GROWING FROM SEED
Begonia seed is minute, so attention to detail is essential to ensure success. The seed tray must be prepared well in advance of actually sowing the seed. Ideally, three different grades of seed compost should be used, with a coarse layer in the bottom of the tray, followed by a medium layer and then by a fine layer on to which the seed will be sown. This is easily achieved by passing some of the compost through a fine riddle; the compost which fails to pass through goes in the bottom of the tray, compost which has not been riddled in the middle and the compost which passed through the riddle on the top. The compost should then be gently firmed before soaking by immersion (placing the seed tray in a tray of water). Any excess water should then be allowed to drain and the compost also allowed to warm through.
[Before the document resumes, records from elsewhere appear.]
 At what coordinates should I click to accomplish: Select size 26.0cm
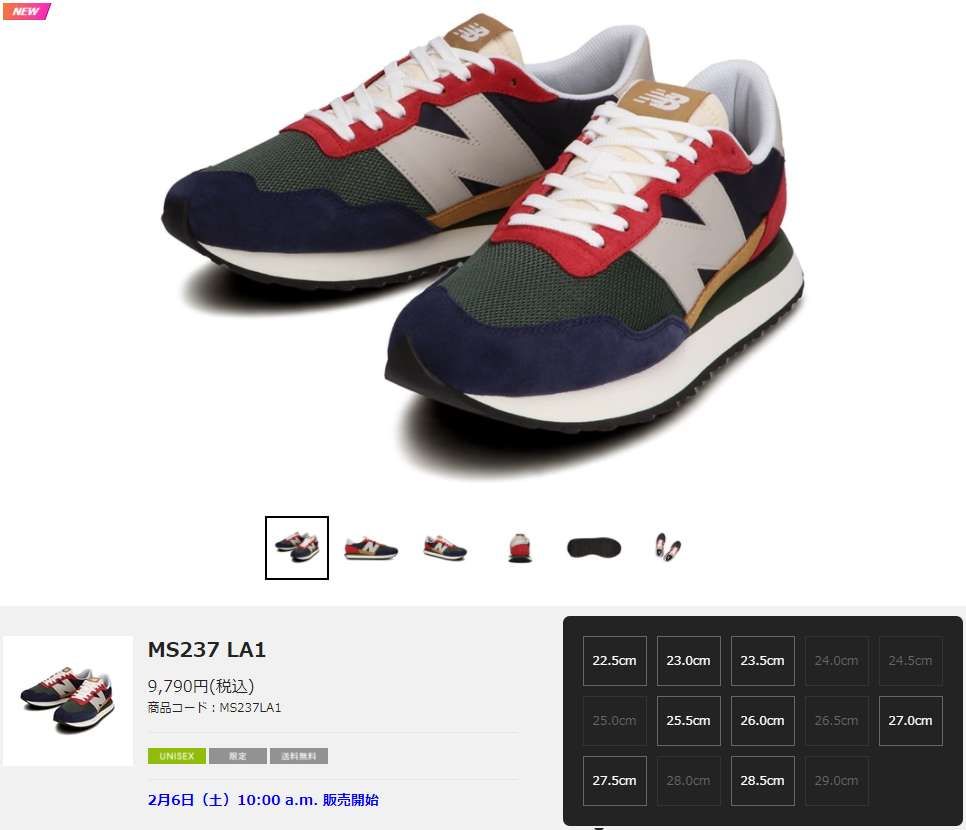click(762, 720)
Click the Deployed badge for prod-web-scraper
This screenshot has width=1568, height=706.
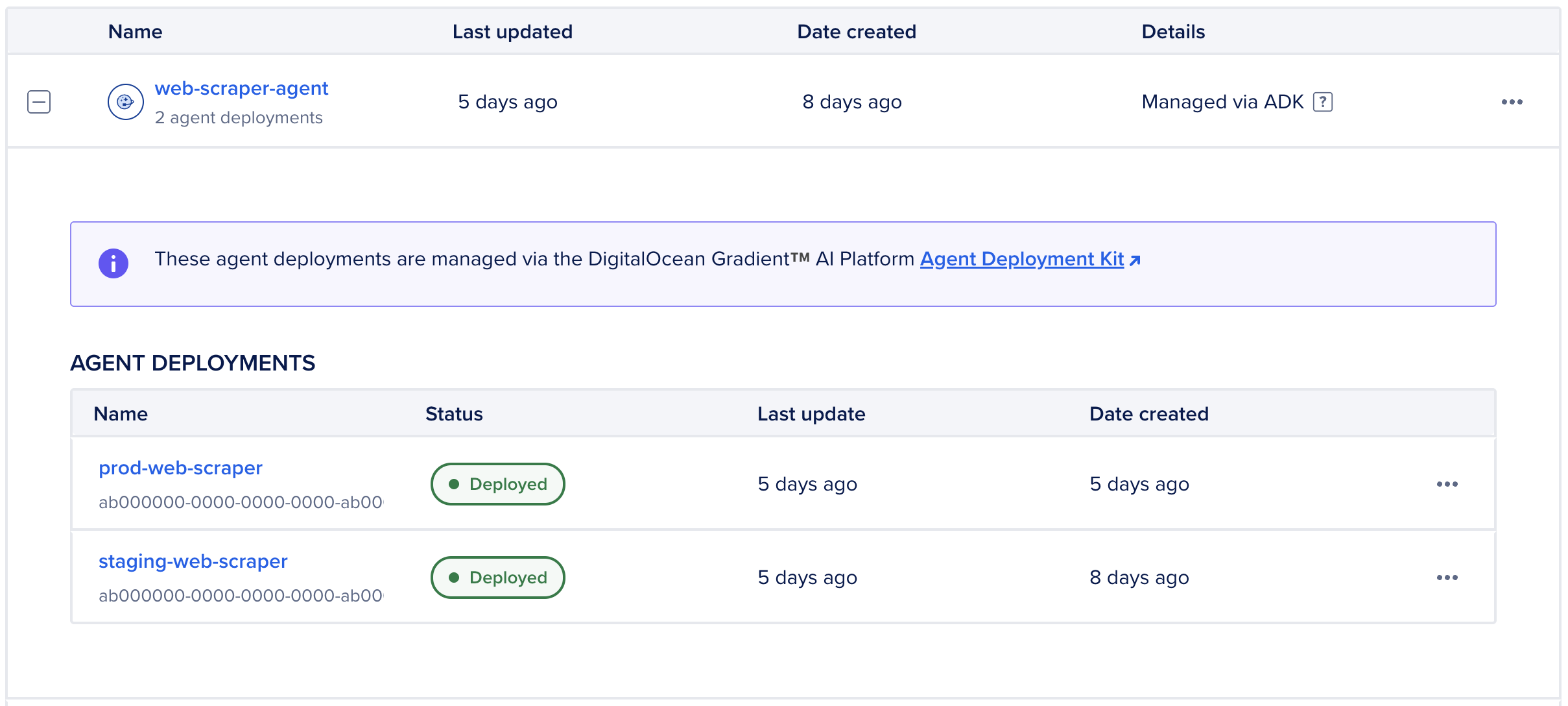click(498, 483)
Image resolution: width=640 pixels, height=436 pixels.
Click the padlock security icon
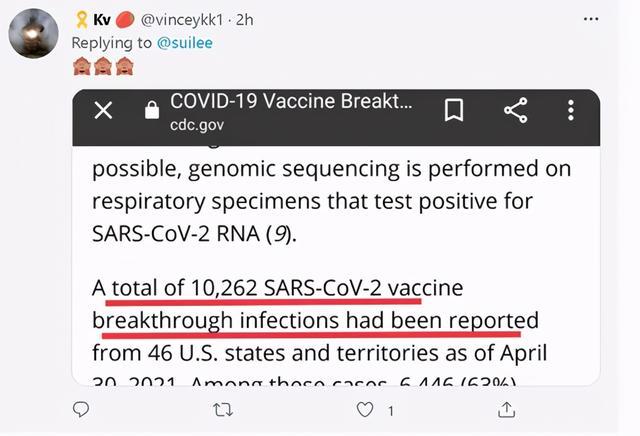(151, 111)
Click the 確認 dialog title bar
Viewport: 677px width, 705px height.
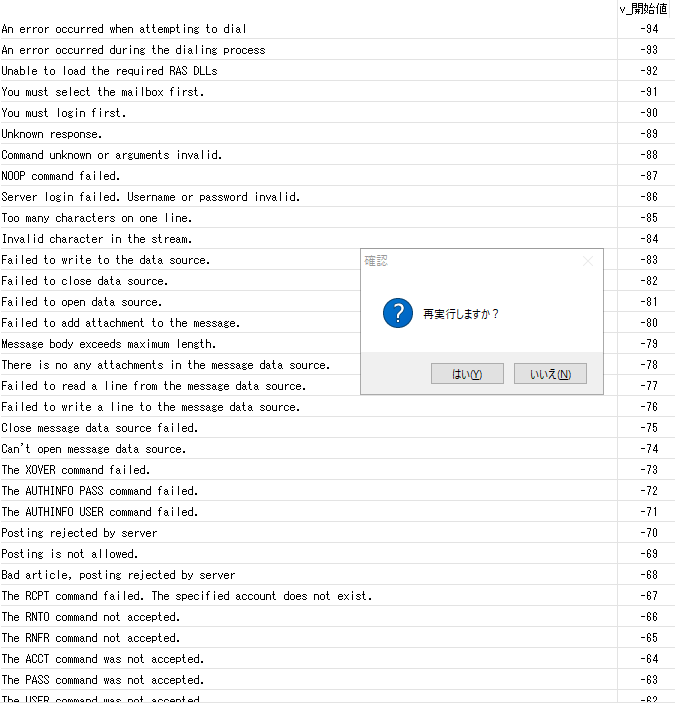(x=460, y=261)
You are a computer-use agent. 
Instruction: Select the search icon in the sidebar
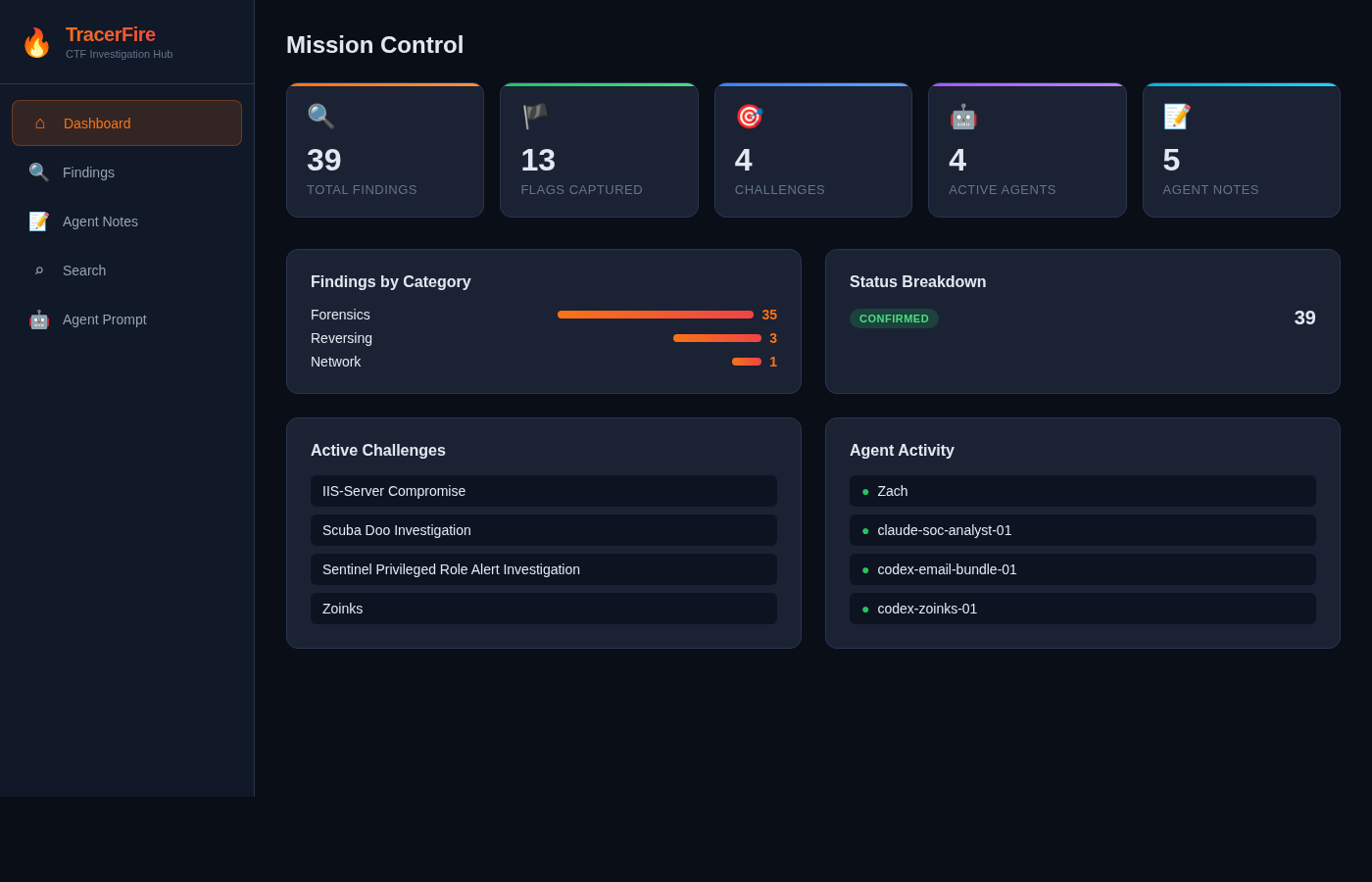(39, 270)
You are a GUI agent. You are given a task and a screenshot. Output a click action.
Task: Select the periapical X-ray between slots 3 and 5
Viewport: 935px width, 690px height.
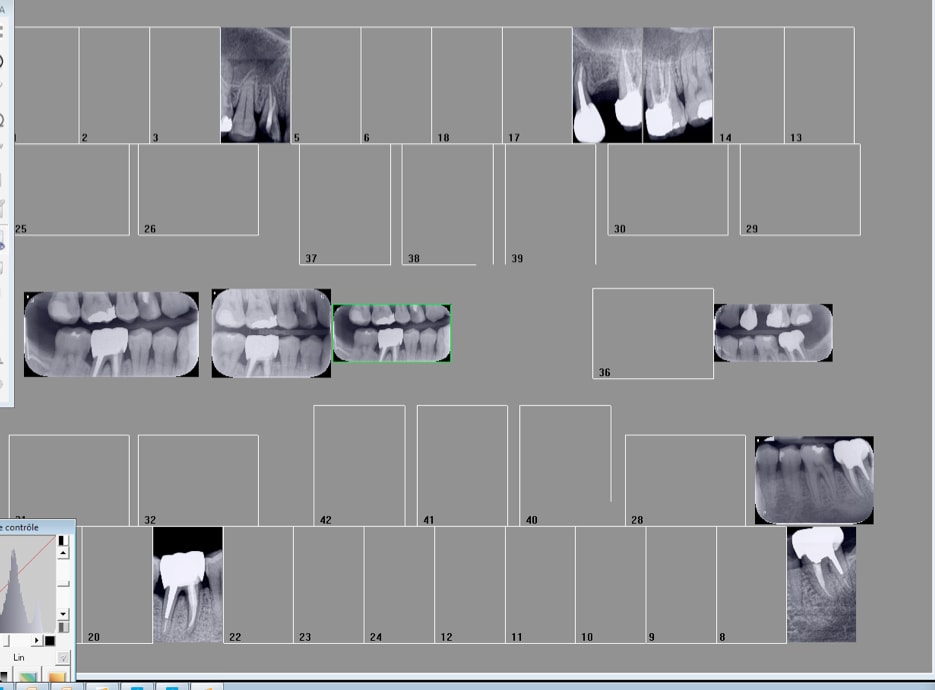click(x=255, y=85)
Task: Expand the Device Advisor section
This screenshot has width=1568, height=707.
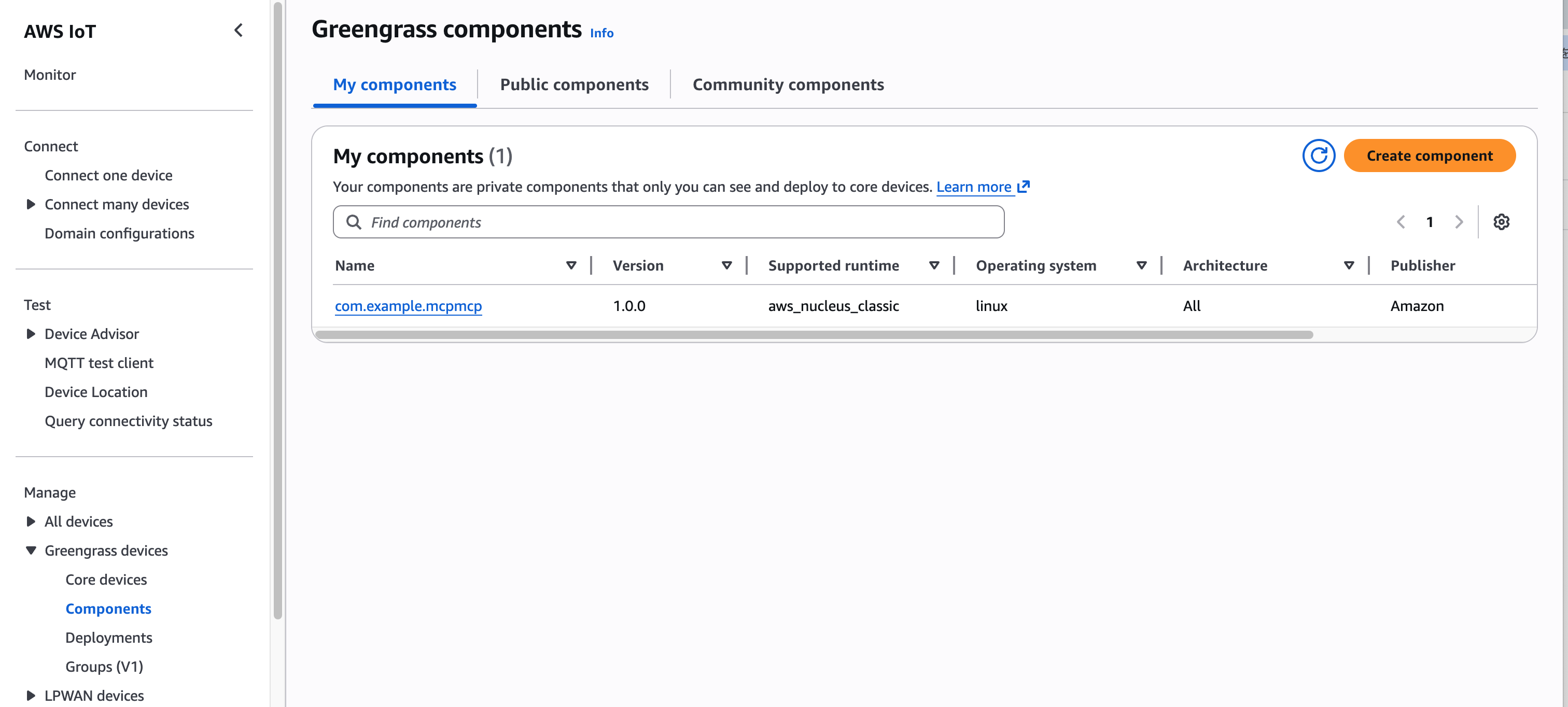Action: [31, 333]
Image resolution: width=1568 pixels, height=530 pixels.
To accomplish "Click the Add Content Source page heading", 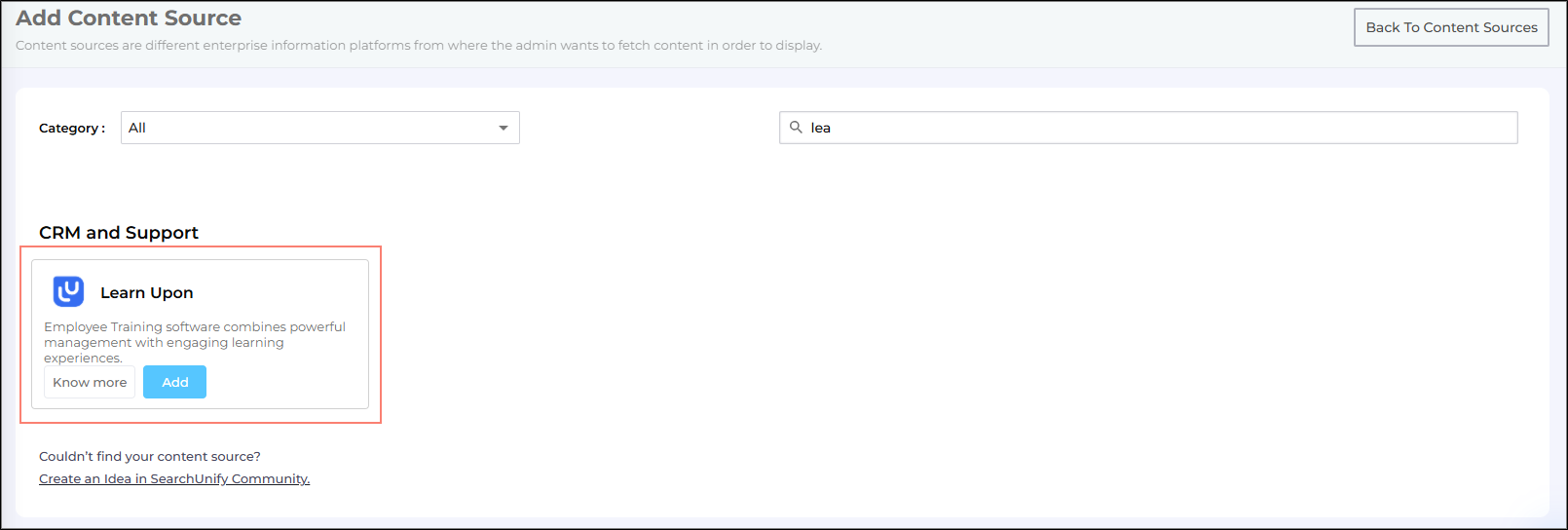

The seed is difficult to sow evenly, but this problem can be overcome by mixing it with silver sand. After the seed has been sown it must not be covered by compost but a sheet of glass should be placed on the top of the tray to maintain high moisture levels and humidity. The seed will give optimum germination at a constant temperature of 70 degrees Fahrenheit (21 degrees Centigrade) and therefore some sort of propagator is a must and results will be much better if it is thermostatically controlled. After placing the seed tray in the propagator a careful watch should be kept for germination and the sheet of glass wiped each day to prevent a build up of excess condensation. Full emergence takes between 14 and 21 days, after which the temperature can be decreased to 65 degrees Fahrenheit and the glass removed. The propagator will help keep the humidity high. Supplementary lighting is beneficial at this stage to keep seedlings in a vegetative stage. Ensure the compost does not dry out and a weak nitrogen liquid feed can be given to encourage rapid growth. Roughly five weeks after germination the seedlings are ready for pricking off, about one inch apart, into trays of seed compost.
This is a difficult operation and great care must be taken not to damage the tender young plants. The standard method to achieve this objective is to cut a small V in the pointed end of a plant label, which can then be used to lift the seedlings. A small nail can be used to make holes in the compost into which the seedlings can be placed. As soon as the seedlings are touching they will require a further move, this time (again using a seed compost) around two inches apart. In a further five weeks or so they will be potted into a three inch pot, this time into a potting compost and can then be moved onto the open staging.
If plants are required for greenhouse culture they can now be treated as plants grown from tubers. If they are to be bedded out, treatment is slightly different. Before planting takes place the site must be thoroughly prepared by incorporating some form of humus and a small amount of a balanced fertiliser such as Growmore. Ideally the site chosen should be shaded when the sun is strongest, but not so well shaded that plants become weak and spindly. The most essential factor in obtaining a first-class display is to harden plants off in a cold frame gradually exposing them to the elements. Begonias will not tolerate frost and this should be borne in mind when deciding when to plant out. After planting, each plant must be given a good soaking as this also lessens the chance of scorching taking place. It should also be noted that it will be two or three weeks before the roots will have grown sufficiently to enable the plant to obtain moisture from the soil and further watering will be necessary if a dry spell occurs.